Orkun Kökcü już kilka dni temu zasygnalizował, że w meczu z AZ Alkmaar nie chce grać z tęczową opaską kapitańską. 21-letni pomocnik dokonał wyboru ze względów religijnych. Dyrektor generalny Dennis te Kloese przyznał, że stawia to klub w trudnej sytuacji, ale w pełni uszanowano decyzję.
Tymczasem w Holandii powstała ogromna burza po tym i każdy ma na ten temat swoje zdanie. Dziennikarz Emile Schelvis stwierdza nawet w rozmowie z RTV Rijnmond, że pomocnik nie powinien już być kapitanem Feyenoordu. - To nie może być tak, że ty, jako kapitan Feyenoordu, wycofujesz się z takiej akcji. Jeśli nie będziemy nadal wypowiadać się przeciwko tego rodzaju głupotom, nic się nigdy nie zmieni.
Arne Slot szybko ogłosił, że Kökcü będzie kapitanem w przyszłym tygodniu. Trener przyznaje również, że sytuacja jest trudna dla Feyenoordu. - To rzeczywiście jest trudne, ale jeśli ktoś żyje tak mocno w swoich przekonaniach...Z takimi osobami ewentualne rozmowy nie trwają długo, ponieważ same doskonale wiedzą, czego chcą.

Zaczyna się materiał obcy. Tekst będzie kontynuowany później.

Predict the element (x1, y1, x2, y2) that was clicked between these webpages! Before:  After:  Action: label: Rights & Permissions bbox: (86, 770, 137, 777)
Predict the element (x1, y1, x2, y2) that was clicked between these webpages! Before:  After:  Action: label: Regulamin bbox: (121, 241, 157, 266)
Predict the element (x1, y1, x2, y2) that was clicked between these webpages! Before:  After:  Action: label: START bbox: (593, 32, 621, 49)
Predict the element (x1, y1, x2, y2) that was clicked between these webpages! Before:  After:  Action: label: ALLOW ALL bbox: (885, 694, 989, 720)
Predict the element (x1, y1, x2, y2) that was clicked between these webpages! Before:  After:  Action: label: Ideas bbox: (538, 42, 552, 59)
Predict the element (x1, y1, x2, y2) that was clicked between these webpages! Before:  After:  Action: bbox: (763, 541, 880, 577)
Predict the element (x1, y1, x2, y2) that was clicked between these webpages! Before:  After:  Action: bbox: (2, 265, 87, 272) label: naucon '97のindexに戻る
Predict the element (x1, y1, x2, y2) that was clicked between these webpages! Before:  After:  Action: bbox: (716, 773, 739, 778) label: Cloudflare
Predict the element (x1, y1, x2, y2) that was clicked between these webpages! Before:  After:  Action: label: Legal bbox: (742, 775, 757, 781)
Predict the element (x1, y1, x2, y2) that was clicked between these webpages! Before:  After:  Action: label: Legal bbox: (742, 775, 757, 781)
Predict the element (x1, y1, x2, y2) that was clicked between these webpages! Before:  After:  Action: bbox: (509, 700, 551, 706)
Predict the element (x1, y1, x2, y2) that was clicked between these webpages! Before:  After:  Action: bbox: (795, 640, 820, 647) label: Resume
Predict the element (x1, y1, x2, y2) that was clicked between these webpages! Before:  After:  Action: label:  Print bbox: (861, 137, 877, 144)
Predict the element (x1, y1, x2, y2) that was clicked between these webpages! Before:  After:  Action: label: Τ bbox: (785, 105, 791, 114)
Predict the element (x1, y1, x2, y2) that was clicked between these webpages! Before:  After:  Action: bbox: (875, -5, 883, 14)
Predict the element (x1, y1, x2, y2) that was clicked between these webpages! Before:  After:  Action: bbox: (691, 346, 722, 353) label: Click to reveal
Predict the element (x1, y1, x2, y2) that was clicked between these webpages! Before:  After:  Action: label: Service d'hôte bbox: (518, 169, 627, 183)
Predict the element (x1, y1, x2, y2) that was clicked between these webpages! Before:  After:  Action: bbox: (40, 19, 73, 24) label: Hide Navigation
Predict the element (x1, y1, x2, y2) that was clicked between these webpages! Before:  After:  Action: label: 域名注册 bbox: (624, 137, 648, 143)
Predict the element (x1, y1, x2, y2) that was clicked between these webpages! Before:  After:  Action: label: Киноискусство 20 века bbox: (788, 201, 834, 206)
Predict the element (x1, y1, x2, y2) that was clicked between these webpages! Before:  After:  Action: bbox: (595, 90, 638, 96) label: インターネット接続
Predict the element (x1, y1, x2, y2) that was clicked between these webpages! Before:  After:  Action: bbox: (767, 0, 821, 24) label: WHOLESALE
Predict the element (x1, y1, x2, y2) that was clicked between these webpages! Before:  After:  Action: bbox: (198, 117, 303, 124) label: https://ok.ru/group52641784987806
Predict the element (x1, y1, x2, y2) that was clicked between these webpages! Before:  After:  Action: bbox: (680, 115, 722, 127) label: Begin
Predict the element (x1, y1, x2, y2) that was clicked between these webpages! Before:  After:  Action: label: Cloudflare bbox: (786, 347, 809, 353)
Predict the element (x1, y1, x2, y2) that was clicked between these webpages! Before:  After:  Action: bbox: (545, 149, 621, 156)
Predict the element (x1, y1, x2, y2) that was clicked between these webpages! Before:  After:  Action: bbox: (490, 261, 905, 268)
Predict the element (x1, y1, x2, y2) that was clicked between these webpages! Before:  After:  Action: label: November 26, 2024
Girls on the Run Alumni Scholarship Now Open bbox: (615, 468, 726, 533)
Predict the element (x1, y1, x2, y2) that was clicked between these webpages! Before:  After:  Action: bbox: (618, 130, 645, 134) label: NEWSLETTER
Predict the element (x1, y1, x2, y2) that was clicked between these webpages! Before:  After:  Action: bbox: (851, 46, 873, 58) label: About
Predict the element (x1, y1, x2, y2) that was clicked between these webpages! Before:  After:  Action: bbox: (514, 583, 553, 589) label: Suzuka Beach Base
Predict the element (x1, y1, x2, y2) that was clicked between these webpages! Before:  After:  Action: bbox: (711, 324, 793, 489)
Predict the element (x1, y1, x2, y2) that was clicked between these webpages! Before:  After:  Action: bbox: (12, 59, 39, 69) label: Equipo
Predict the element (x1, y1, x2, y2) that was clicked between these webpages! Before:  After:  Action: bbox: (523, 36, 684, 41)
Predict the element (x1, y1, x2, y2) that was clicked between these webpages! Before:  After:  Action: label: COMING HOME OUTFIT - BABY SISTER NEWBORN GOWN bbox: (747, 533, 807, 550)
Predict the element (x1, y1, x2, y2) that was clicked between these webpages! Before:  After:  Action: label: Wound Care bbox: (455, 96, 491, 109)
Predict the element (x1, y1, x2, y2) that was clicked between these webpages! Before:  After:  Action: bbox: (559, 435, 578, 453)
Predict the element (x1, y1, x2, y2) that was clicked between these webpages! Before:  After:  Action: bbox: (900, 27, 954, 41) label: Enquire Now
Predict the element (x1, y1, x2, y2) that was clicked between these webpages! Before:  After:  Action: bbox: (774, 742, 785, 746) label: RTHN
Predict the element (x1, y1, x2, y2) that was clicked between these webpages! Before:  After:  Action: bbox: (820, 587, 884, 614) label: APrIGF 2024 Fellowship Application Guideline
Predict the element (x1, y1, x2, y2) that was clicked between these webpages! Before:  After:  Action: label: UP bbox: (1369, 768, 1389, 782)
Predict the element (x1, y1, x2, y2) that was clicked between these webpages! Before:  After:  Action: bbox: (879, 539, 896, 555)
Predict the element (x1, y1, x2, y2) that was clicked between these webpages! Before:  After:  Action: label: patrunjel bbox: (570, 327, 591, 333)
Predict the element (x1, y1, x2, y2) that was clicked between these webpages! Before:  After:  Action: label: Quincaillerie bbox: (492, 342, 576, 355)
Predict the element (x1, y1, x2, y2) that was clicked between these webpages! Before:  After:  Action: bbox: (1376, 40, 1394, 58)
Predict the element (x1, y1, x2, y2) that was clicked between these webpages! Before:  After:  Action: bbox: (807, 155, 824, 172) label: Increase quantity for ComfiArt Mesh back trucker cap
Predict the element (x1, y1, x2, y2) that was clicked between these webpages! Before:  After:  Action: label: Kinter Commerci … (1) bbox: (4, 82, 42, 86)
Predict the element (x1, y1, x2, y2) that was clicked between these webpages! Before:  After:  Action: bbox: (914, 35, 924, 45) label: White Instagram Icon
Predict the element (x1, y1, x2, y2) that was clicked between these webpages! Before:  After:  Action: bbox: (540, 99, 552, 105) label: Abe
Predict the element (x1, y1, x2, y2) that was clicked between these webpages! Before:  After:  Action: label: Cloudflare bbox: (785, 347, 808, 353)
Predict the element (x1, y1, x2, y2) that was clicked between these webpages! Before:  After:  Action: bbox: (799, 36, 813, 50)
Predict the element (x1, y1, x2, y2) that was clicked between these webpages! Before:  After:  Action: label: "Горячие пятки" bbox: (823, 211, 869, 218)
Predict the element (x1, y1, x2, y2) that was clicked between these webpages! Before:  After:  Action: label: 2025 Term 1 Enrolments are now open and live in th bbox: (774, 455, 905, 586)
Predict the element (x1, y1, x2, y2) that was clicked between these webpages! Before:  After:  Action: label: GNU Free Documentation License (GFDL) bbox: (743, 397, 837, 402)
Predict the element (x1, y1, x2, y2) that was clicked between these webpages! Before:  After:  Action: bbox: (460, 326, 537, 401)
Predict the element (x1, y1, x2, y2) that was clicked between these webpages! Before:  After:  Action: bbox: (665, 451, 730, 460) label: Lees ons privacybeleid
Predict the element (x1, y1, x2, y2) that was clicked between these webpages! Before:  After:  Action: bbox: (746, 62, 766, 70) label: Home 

Dyrektor generalny, Dennis Te Kloese szanuje decyzję Kökcü i szczególnie chce podkreślić, że klub w pełni popiera akcję. - Jako klub oczywiście chcemy do tego dołączyć. Pokazaliśmy to również dając Gernotowi opaskę kapitańską. Oczywiście jesteśmy za tym w pełni. Bardzo utrudnia to fakt, że Orkun nie chce tego ze względu na wiarę. Powiedział wewnętrznie, że szanuje to i rzeczywiście zgadza się z naszą polityką, ale nie chciał dziś założyć opaski.